◆ What you will do ◆
Your reply should reproduce each record precisely as written.

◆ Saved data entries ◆

###

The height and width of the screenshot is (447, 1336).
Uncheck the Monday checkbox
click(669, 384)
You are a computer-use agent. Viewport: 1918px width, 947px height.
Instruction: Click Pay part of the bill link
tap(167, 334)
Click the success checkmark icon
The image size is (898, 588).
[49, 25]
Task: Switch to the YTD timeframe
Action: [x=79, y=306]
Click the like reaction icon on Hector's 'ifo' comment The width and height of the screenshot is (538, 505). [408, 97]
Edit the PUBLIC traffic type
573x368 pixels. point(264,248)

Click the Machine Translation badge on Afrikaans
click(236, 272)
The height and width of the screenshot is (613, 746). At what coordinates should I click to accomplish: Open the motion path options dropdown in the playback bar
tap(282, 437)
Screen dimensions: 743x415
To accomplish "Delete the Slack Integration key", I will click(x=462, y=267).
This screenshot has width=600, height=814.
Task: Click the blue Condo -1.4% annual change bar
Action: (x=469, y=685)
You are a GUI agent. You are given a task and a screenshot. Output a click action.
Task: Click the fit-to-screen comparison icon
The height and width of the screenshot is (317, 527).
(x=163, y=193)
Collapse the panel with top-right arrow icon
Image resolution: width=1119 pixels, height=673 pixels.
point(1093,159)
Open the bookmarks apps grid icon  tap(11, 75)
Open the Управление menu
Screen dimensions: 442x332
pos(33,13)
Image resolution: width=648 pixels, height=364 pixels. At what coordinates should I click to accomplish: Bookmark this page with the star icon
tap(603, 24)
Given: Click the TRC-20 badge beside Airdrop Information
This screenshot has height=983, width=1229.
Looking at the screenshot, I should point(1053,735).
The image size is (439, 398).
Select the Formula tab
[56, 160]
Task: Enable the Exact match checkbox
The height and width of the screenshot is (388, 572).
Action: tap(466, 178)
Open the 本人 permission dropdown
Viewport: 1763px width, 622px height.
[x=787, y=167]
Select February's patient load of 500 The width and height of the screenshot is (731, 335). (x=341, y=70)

###

◆ Solution to this problem ◆
The height and width of the screenshot is (447, 1336).
Uncheck the Monday checkbox
click(669, 384)
You are a computer-use agent. Viewport: 1918px width, 947px height.
Instruction: Click Pay part of the bill link
tap(167, 334)
Click the success checkmark icon
The image size is (898, 588).
[49, 25]
Task: Switch to the YTD timeframe
Action: [x=79, y=306]
Click the like reaction icon on Hector's 'ifo' comment The width and height of the screenshot is (538, 505). [408, 97]
Edit the PUBLIC traffic type
573x368 pixels. point(264,248)

Click the Machine Translation badge on Afrikaans
click(236, 272)
The height and width of the screenshot is (613, 746). At what coordinates should I click to accomplish: Open the motion path options dropdown in the playback bar
tap(282, 437)
Screen dimensions: 743x415
To accomplish "Delete the Slack Integration key", I will click(x=462, y=267).
This screenshot has width=600, height=814.
Task: Click the blue Condo -1.4% annual change bar
Action: (x=469, y=685)
You are a GUI agent. You are given a task and a screenshot. Output a click action.
Task: Click the fit-to-screen comparison icon
The height and width of the screenshot is (317, 527).
(x=163, y=193)
Collapse the panel with top-right arrow icon
Image resolution: width=1119 pixels, height=673 pixels.
point(1093,159)
Open the bookmarks apps grid icon  tap(11, 75)
Open the Управление menu
Screen dimensions: 442x332
pos(33,13)
Image resolution: width=648 pixels, height=364 pixels. At what coordinates should I click to accomplish: Bookmark this page with the star icon
tap(603, 24)
Given: Click the TRC-20 badge beside Airdrop Information
This screenshot has height=983, width=1229.
Looking at the screenshot, I should point(1053,735).
The image size is (439, 398).
Select the Formula tab
[56, 160]
Task: Enable the Exact match checkbox
The height and width of the screenshot is (388, 572).
Action: tap(466, 178)
Open the 本人 permission dropdown
Viewport: 1763px width, 622px height.
[x=787, y=167]
Select February's patient load of 500 The width and height of the screenshot is (731, 335). (x=341, y=70)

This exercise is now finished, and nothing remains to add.